------ Source material ------

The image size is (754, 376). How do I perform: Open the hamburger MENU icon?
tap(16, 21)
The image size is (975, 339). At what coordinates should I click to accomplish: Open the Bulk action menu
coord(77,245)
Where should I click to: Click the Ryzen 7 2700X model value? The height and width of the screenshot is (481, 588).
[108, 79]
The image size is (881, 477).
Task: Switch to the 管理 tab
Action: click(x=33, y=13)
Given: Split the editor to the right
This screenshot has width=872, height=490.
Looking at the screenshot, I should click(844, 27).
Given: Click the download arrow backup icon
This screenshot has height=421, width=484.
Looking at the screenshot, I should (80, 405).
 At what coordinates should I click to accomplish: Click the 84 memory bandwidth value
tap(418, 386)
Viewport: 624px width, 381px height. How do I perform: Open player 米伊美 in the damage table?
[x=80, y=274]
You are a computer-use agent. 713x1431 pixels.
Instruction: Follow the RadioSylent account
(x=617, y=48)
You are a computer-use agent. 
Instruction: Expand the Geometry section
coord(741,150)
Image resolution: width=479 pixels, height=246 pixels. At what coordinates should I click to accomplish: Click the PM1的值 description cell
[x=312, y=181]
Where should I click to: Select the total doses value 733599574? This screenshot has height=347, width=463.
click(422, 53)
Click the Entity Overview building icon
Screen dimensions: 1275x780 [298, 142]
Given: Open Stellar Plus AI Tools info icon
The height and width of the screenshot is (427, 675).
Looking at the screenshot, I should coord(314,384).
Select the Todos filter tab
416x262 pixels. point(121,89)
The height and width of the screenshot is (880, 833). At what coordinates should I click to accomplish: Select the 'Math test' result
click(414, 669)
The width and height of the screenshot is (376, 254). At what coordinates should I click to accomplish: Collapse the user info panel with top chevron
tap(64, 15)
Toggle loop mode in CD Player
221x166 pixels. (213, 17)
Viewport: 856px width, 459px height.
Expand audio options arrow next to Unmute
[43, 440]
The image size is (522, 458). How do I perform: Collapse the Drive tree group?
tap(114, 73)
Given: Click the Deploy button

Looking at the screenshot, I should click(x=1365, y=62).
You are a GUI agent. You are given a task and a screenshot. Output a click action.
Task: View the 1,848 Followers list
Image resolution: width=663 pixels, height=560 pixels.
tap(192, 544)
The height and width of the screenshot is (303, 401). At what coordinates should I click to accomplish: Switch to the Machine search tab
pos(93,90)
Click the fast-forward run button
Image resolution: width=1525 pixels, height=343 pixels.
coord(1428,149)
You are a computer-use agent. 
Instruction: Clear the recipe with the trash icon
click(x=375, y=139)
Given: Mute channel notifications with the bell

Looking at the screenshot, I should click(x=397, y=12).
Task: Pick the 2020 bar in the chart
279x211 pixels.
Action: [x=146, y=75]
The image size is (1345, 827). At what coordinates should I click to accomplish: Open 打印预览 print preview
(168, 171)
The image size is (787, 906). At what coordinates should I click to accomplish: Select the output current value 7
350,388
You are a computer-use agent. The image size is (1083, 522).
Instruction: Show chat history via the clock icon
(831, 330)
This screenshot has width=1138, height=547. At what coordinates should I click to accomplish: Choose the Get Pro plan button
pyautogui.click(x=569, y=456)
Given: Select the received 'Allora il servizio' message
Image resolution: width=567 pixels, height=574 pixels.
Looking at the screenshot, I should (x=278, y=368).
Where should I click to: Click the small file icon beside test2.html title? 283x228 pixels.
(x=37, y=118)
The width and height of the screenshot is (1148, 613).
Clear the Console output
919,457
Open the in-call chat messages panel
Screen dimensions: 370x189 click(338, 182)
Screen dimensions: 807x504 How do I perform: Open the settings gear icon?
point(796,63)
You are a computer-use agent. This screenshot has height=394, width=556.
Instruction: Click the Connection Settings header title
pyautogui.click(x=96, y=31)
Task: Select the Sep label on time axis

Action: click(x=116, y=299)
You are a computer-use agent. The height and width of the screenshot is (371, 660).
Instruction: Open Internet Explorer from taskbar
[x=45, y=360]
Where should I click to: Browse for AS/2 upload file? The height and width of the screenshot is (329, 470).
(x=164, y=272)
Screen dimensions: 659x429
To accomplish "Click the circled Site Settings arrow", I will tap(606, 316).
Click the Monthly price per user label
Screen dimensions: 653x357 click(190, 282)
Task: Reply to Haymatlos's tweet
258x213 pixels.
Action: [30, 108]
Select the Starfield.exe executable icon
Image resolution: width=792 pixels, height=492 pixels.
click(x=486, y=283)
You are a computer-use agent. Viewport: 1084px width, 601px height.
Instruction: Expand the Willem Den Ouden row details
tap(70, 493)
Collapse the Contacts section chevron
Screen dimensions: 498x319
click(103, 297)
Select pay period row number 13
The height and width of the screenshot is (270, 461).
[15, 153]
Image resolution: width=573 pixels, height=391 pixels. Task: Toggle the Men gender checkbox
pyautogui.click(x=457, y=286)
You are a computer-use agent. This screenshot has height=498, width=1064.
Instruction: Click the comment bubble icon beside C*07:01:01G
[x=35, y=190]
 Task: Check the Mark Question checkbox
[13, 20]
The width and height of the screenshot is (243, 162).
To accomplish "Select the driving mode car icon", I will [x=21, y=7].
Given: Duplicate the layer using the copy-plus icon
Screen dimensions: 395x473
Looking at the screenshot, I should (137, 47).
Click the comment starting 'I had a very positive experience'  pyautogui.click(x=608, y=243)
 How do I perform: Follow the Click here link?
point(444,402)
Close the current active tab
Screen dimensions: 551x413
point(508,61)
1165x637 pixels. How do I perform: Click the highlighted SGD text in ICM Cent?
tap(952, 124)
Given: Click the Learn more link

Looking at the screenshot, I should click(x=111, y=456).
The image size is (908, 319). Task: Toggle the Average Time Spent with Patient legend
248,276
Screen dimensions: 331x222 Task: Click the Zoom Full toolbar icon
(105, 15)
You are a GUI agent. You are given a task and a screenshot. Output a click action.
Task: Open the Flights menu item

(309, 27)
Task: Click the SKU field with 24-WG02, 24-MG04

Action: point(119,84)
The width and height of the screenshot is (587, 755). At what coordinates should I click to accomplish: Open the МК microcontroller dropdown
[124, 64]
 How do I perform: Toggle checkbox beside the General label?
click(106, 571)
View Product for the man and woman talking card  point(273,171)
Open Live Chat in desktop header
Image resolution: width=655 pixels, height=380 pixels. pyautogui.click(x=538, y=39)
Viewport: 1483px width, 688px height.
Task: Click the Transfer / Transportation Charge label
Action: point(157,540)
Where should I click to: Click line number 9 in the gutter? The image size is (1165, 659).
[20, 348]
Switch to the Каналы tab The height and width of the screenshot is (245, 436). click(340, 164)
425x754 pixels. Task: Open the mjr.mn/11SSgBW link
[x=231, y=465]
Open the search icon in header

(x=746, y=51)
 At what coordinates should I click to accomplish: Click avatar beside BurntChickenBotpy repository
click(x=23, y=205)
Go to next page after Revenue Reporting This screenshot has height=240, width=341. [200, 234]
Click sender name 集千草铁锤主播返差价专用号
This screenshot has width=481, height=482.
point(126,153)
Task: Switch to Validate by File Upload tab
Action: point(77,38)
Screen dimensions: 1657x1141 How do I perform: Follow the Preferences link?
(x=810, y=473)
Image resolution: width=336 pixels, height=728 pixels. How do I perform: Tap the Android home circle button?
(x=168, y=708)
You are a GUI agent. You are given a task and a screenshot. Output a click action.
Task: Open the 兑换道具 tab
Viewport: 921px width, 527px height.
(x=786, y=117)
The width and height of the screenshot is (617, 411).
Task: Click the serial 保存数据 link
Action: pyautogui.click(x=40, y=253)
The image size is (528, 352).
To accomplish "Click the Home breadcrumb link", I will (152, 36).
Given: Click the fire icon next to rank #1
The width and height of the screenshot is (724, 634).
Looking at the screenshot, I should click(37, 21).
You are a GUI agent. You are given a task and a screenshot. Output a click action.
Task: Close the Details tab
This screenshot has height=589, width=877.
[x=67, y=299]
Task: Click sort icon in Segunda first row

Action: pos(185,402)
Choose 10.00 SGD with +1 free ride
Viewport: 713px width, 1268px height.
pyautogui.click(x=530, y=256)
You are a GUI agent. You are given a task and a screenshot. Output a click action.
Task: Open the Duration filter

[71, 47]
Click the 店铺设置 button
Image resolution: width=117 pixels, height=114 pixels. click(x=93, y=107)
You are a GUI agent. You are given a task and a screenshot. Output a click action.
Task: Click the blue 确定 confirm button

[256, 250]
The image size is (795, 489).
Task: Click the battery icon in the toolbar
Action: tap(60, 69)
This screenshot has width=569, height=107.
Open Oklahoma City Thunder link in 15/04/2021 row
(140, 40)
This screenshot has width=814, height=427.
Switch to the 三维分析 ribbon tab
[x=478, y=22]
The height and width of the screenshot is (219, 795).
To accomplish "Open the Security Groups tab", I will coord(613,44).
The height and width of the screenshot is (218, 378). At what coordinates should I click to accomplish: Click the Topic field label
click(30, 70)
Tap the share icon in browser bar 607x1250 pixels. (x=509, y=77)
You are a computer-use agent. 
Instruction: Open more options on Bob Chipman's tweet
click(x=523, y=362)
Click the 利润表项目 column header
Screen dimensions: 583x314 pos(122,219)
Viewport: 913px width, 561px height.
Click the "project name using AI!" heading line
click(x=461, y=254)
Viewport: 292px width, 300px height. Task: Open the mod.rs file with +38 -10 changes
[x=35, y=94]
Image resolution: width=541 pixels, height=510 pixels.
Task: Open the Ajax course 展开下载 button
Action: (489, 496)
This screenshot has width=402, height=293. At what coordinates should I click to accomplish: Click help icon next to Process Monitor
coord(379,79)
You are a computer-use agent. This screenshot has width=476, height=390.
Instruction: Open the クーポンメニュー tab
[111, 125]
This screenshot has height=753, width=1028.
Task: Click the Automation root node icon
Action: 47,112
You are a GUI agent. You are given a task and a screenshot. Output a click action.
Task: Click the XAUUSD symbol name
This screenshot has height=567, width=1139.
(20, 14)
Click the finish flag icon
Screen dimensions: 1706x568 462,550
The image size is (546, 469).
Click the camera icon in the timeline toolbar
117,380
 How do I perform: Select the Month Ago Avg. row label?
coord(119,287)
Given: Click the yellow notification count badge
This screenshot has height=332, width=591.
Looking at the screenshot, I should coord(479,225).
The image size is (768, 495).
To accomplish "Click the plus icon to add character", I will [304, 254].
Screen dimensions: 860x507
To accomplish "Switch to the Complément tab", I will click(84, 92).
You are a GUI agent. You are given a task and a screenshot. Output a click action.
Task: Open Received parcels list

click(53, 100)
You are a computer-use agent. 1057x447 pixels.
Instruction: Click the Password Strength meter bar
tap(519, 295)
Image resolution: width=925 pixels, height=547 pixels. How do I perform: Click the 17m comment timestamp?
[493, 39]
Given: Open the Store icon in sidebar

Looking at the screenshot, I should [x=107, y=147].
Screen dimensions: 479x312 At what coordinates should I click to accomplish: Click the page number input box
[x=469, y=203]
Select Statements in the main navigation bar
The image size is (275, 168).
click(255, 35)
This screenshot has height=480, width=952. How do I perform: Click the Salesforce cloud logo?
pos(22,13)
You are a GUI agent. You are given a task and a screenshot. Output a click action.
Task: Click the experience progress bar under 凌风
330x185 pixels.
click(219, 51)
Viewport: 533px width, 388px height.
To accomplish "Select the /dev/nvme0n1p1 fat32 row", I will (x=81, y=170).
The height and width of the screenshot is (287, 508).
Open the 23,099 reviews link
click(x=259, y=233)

------

* _How to complete this task_: Search the entries above for lines containing the word "computer", and copy each one.

* _Output_:
You are a computer-use agent. 713x1431 pixels.
You are a computer-use agent. 
You are a computer-use agent. 
You are a computer-use agent. The image size is (1083, 522).
You are a computer-use agent. This screenshot has height=394, width=556.
You are a computer-use agent. The height and width of the screenshot is (371, 660).
You are a computer-use agent. Viewport: 1084px width, 601px height.
You are a computer-use agent. This screenshot has height=498, width=1064.
You are a computer-use agent. 
You are a computer-use agent. This screenshot has width=476, height=390.
You are a computer-use agent. 1057x447 pixels.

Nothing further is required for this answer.